## Dokument
Hat jemand noch ne bessere Idee wie man aus Objekt A ein ErpEntity bekommt? Das doofe ist halt, dass jeder Hersteller eine komplett andere Datenstruktur hat und da alles manuell angefasst werden muss um das zum ErpEntity zu bekommen


----------



## Robert Zenz (13. Mrz 2021)

Nein, wird nicht besser. Du kannst anfangen dir einen Helfer mit Reflection und Annotations zu schreiben, aber das macht die Sache alles nicht besser. In einem Projekt hatten wir auch einen generischen Mapper welcher Feldangaben aus einer Konfigurationsdatei verwendete um diese direkt zu mappen mit Hilfe von Reflection, hat die Sache auch nicht leichter zu warten gemacht meiner Meinung nach.

## Gegebene Daten
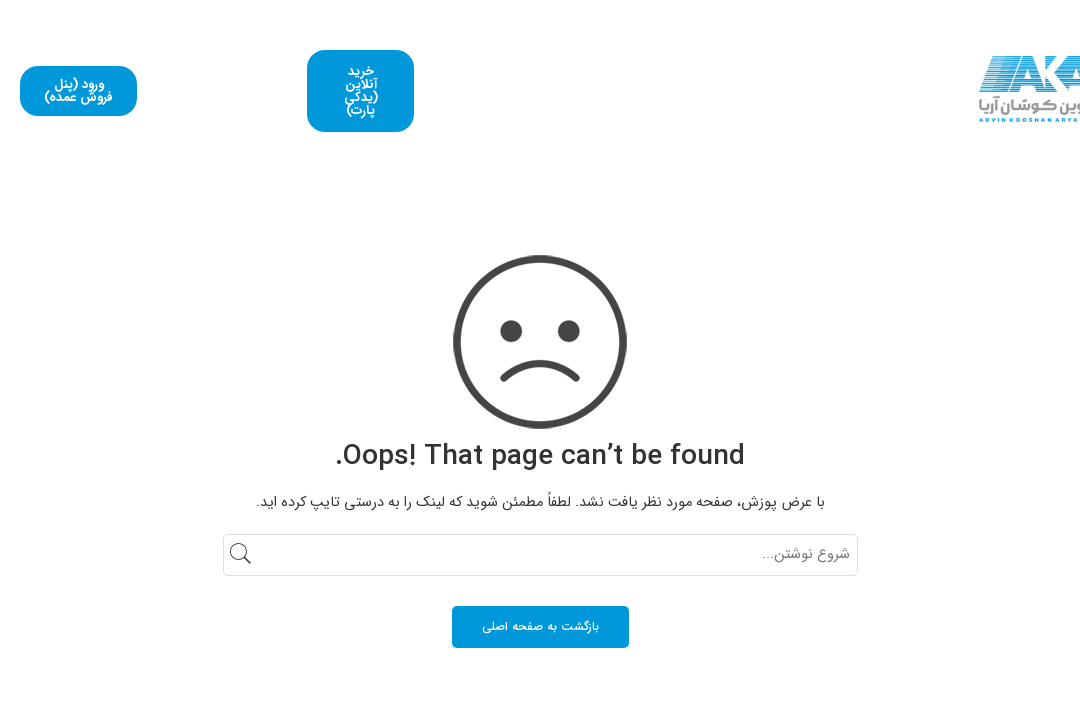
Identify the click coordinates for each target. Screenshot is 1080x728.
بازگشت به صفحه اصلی (540, 626)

## Zu erledigende Aufgaben
1 > Woher verwendete laut dem Dokument der generische Mapper in Robert Zenz' Projekt die Feldangaben?
2 > Prüfe, ob die folgenden Aussagen mit dem Dokument übereinstimmen, und belege jede Antwort mit den entscheidenden Worten daraus. (a) Robert Zenz zufolge macht ein Helfer mit Reflection und Annotations die Sache besser. (b) Jeder Hersteller hat eine komplett andere Datenstruktur. (c) Der Beitrag von Robert Zenz stammt vom 13. März 2021.

## Lösungen je Aufgabe
1 > Aus einer Konfigurationsdatei.

2 >
(a) Nein: „aber das macht die Sache alles nicht besser“
(b) Ja: „dass jeder Hersteller eine komplett andere Datenstruktur hat“
(c) Ja: „13. Mrz 2021“